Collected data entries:
************

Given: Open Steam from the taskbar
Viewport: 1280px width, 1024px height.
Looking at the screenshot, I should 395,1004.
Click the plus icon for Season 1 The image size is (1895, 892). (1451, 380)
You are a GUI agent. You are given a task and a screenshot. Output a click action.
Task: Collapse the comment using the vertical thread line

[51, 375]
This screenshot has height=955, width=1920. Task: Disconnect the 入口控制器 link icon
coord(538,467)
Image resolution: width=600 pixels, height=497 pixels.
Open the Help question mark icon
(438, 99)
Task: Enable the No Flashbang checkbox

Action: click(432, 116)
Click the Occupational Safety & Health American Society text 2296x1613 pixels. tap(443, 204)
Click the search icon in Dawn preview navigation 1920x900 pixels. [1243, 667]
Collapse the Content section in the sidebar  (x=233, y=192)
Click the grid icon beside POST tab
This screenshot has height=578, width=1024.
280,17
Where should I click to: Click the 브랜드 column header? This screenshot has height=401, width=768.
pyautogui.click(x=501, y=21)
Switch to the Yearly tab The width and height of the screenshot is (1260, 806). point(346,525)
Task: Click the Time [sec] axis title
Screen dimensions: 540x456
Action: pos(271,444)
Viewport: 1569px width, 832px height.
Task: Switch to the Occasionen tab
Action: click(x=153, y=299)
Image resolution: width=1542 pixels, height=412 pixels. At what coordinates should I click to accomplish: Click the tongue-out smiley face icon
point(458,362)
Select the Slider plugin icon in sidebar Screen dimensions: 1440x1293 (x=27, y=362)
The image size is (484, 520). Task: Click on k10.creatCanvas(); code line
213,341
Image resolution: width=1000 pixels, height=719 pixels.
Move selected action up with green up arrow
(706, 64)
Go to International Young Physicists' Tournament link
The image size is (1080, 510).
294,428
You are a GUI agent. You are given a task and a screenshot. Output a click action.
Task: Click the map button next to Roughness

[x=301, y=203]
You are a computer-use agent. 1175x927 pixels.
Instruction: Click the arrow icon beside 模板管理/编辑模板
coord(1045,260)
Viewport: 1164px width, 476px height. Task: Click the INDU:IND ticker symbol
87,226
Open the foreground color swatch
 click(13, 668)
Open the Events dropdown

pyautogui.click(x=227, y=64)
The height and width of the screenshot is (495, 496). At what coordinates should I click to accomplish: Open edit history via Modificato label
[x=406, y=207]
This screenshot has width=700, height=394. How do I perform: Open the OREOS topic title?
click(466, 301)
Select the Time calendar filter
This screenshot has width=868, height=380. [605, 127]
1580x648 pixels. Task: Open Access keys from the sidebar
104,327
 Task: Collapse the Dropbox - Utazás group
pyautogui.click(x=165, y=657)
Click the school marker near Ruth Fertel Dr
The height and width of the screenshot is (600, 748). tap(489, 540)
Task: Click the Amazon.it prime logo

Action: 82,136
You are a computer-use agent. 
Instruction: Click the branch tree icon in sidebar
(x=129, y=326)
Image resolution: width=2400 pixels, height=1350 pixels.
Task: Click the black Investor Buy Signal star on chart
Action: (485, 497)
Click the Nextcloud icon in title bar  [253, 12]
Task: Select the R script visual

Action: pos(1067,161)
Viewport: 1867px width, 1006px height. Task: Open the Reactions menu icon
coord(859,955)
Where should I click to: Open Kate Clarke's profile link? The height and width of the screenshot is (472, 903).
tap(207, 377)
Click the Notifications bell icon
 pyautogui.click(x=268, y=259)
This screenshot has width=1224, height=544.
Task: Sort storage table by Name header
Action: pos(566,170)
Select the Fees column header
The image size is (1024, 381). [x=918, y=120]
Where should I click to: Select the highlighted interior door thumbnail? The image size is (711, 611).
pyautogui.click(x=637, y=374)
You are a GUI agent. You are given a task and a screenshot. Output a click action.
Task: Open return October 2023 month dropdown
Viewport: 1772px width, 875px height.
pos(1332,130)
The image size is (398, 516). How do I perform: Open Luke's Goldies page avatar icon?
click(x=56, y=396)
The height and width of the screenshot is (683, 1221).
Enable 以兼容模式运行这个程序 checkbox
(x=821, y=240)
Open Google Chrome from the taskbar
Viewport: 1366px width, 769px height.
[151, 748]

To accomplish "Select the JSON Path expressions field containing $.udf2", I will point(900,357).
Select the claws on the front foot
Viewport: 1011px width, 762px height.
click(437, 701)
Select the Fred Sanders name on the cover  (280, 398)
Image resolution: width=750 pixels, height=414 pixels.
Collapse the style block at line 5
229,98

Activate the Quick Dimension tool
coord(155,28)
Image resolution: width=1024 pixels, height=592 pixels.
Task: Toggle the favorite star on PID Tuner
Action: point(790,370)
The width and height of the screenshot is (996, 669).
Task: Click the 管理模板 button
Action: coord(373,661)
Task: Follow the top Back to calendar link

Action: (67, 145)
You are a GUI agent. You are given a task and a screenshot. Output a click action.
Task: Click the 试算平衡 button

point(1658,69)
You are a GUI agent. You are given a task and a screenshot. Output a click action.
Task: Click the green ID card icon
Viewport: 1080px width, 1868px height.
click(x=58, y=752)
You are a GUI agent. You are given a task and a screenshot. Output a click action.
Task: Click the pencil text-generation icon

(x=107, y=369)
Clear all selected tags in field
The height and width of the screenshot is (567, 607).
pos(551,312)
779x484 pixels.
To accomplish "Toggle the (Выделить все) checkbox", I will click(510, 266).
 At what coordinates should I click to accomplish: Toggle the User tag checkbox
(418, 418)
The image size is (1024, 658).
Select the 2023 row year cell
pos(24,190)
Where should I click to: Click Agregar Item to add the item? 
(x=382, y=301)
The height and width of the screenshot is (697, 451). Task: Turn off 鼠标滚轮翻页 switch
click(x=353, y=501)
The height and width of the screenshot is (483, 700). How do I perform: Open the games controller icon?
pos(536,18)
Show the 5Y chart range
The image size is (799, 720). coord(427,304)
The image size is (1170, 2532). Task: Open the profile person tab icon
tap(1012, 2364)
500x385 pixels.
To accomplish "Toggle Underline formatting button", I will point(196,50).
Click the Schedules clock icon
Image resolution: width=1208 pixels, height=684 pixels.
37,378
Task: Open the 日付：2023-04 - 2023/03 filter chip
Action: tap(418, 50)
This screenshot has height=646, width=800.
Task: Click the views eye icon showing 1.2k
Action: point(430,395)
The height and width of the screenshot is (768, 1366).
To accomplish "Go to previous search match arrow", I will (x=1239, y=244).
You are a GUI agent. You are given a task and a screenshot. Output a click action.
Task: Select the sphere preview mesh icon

************

**What you will do:** From the records above, copy only the lines starting with the line that holds "Task: Open return October 2023 month dropdown" and going on through the line that holds "Open Google Chrome from the taskbar", exactly as written.

**Solution for this problem:**
Task: Open return October 2023 month dropdown
Viewport: 1772px width, 875px height.
pos(1332,130)
The image size is (398, 516). How do I perform: Open Luke's Goldies page avatar icon?
click(x=56, y=396)
The height and width of the screenshot is (683, 1221).
Enable 以兼容模式运行这个程序 checkbox
(x=821, y=240)
Open Google Chrome from the taskbar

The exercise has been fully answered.